Another busy day in racing in the middle of June, the fifteenth is once again dominated by Grand Prix and Le Mans.
Starting with the Belgium 1958, Tony Brooks topped an all-British GP podium with a win for Vanwall. Compatriots Mike Hawthorn driving a Ferrari 246 F1 and Brooks’ Vanwall team mate Stuart Lewis-Evans ended second and third in a race that marked the first stat for a woman driver as Maria Teresa de Filippis brought her Maserati 250F home in tenth.

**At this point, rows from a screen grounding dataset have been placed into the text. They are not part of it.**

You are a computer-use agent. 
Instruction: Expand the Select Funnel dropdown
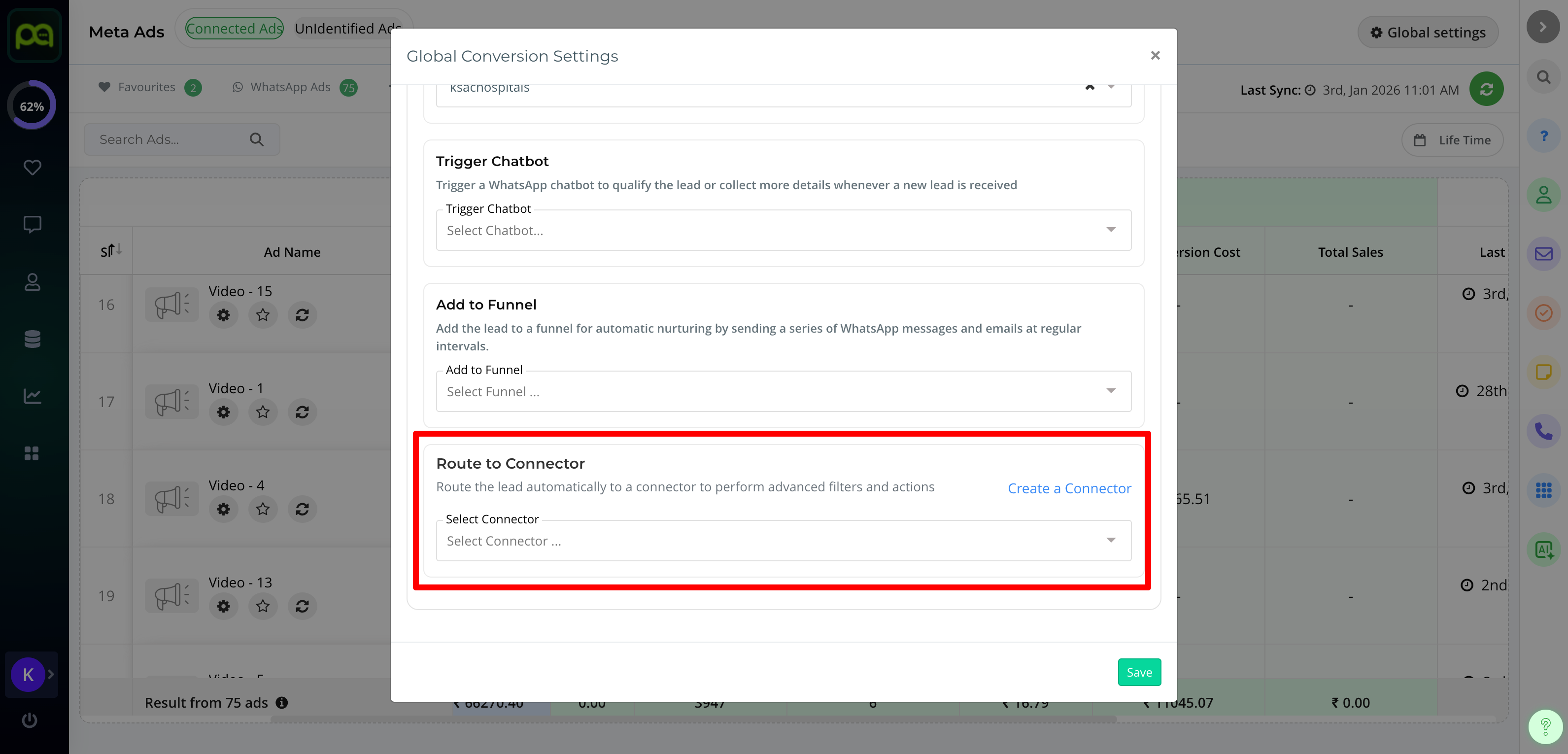[783, 392]
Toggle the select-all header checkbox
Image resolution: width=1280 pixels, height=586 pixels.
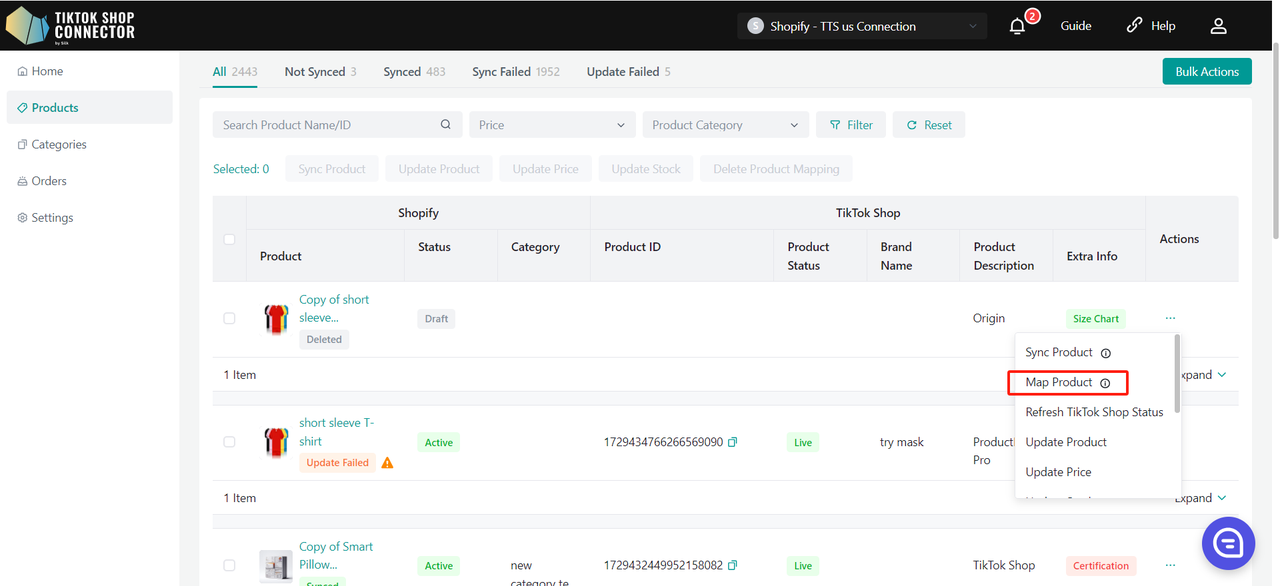point(229,239)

More recently, Nigel Mansell’s Williams FW11 Honda won the 1986 Canadian Grand Prix from Alain Prost’s McLaren TAG Porsche and Nelson Piquet in the other Williams, while Michael Schumacher won two Canadian GPs for Ferrari on this day.
The first was from Jean Alesi’ Benetton and Giancarlo Fisichella in a Jordan in a 1997 race shortened to 54 laps after the race was stopped to assist Olivier Panis, who broke his legs in a late race crash. Schumacher then nursed his ailing car home to win the 2003 Montreal race from brother Ralf Schumacher and Juan Pablo Montoya’s rapidly closing BMW Williamses.
Meanwhile at Le Mans, Francis Clement and John Duff won the 1924 24 Hour driving a 3-litre Bentley, before Karl Kling and Fritz Riess led a 1952 Mercedes-Benz 300SL 1-2 in Stuttgart’s first win and also the first win for a closed car.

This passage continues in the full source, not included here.